View Single Post
  #5  
Old 18th September 2011, 08:28
F19Gladiator F19Gladiator is offline
Senior Member
 
Join Date: Nov 2006
Posts: 466
F19Gladiator is on a distinguished road
Re: FW 200 C-2 - What month did it enter service in 1940 ?

To answer your question Martin if the Fw 200C-2 variant participated in the Norwegian campaign, I assume you are interested in the period within Unternemen Weserübung as from 9 April 1940 until the Norwegian surrender 10 June 1940. There is a very interesting two part article on the Fw 200 in Norway written by Ulf Larsstuvold and published in the Norwegian magazine Flyhistorie Nr.19 and 20 2011(only Norwegian language). Part I: ‘Condor Over Norge i 1940’ and Part II: ‘Focke Wulf Fw 200 Condor i Norge 1941-1946’ – all in all 25 pages of article illustrated with b/w photos and five colour side view profiles. At the end there is a useful list of references which reinforces my impression that it is well researched. From the article I extract some information linked to the Weserübung period.

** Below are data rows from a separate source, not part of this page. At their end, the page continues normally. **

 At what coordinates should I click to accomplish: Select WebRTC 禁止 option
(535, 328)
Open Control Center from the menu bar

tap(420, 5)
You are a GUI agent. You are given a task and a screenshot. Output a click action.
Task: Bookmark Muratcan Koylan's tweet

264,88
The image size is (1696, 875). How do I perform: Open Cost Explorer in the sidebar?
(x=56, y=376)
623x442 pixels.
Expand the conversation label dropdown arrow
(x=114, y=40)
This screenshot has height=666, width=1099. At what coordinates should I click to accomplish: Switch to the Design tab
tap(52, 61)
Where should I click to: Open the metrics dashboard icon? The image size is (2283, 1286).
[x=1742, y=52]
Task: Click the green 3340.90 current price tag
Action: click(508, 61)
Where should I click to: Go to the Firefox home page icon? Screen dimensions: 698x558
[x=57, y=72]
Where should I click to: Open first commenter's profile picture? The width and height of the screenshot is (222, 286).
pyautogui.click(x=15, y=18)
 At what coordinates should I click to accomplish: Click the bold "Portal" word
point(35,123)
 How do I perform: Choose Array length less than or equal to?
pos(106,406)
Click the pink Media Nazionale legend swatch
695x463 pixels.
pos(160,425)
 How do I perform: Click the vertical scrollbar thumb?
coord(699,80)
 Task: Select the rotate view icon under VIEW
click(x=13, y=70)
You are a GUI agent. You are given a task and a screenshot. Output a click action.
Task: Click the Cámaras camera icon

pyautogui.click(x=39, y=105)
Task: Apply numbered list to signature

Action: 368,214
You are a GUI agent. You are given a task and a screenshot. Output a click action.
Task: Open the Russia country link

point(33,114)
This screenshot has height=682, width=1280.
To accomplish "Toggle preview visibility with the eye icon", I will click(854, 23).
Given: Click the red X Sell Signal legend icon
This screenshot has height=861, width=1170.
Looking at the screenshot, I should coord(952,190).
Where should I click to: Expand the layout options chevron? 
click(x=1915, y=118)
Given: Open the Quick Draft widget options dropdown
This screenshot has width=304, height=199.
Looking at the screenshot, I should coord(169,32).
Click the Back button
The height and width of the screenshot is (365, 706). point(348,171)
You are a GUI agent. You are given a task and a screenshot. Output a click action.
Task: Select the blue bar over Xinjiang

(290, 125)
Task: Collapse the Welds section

I leave the versions earlier than Fw 200C-1 mostly aside here. The user to be of the new Fw 200C-versions, 1./KG 40 was set up with only six older He 111s 1.11.1939, received their first two Fw 200A in November as training aircraft, while the first three Fw 200C-1 arrived in the second week of April 1940 but as the unit was not operational yet they did not take part in the assault on Denmark and Norway on 9. April. However, right after the first naval battle at Narvik 10th of April the unit was ordered to relocate to Ålborg in the now occupied Denmark to fly reconnaissance missions over the Narvik area. Normally one or two of the three Fw 200C-1 were operational at a time and during April 22 operations are believed to have been flown by the three aircraft. During the period of April one aircraft was lost while two new were delivered why the unit had six Fw 200s on 4.May whereof two were ready for operations. May 6 1./KG 40 moved to Copenhagen. On May 11 the unit counted six ‘Condor’ while still only two operational. The number of operations flown in May is uncertain as the surviving material is not fully covering the period but the author has identified 20 operational flights in May with four new Fw 200 delivered and two lost. 2./KG 40 possibly being set up on May 1.
On May 30 the unit now being named I./KG 40 (1./KG 40 and 2./KG 40) moved from Copenhagen to Gardermoen in Norway. By June 1, KG 40 counted 6 Fw 200 C whereof three operational and the unit flew missions from their new base for two weeks until the Norwegian capitulation where after the unit flew back to their home base at Oldenburg on June 12. The author has counted to 52 missions flown by Fw 200C during the Norwegian campaign, nine Fw 200s delivered, three lost and two damaged in landing accidents.
Did the Fw 200C-2 fly operations during the Weserübung in 1940? According to the article Fw 200 WNr.008, F8+FH was probably the last ‘Condor’ delivered during the Norwegian campaign and seen on a photo from Gardermoen in the shift May to June. According to Juan-Carlos Salgado in the book ‘Focke-Wulf Fw 200 Condor the Airliner that went to War’, page 116, WNr.008 was a Fw 200C-1. I can not through the article by Ulf Larsstuvold verify any operations with Fw 200C-2 during Weserübung.
In part 2 of the article the deliveries to I./KG 40 during 1940 is summarized: 36 Fw 200 delivered in 1940; 10 C-1; 6 C-2 and 12 of the C-3 variant. 7 were allegedly transport D-2 variants. During 1940 eleven ‘Condor’ aircraft were lost, whereof four transport aircraft. Despite the number of aircraft at most three could fly missions in one day and that “high” number of missions was not common. The first recorded loss of a Fw 200C-2 according to Peter’s listing above seems to be well after the fighting in Norway had ceased as it was in late August 1940 (29.08.40)
The ‘Condor’ flown by 2./KGr.zbV.108 in Norway as VB+UA was WNr.0010 and a D variant, in the article by Larsstuvold named as a D-2 while in the loss listing in the book by Juan-Carlos Salgado it is named as a Fw 200D-1. The aircraft was lost in a landing accident at Gardermoen 14.12.1940.
Despite not being conclusive I hope the above can still be of interest.
Br
Goran

References:
Article Part I: ‘Condor Over Norge i 1940’, Ulf Larsstuvold. Norwegian magazine Flyhistorie Nr.19, 2011.
Article Part II: ‘Focke Wulf Fw 200 Condor i Norge 1941-1946’, Ulf Larsstuvold, Norwegian magazine Flyhistorie Nr.20, 2011.
Juan-Carlos Salgado, ‘Focke-Wulf Fw 200 Condor the Airliner that went to War’, Classic, 2008.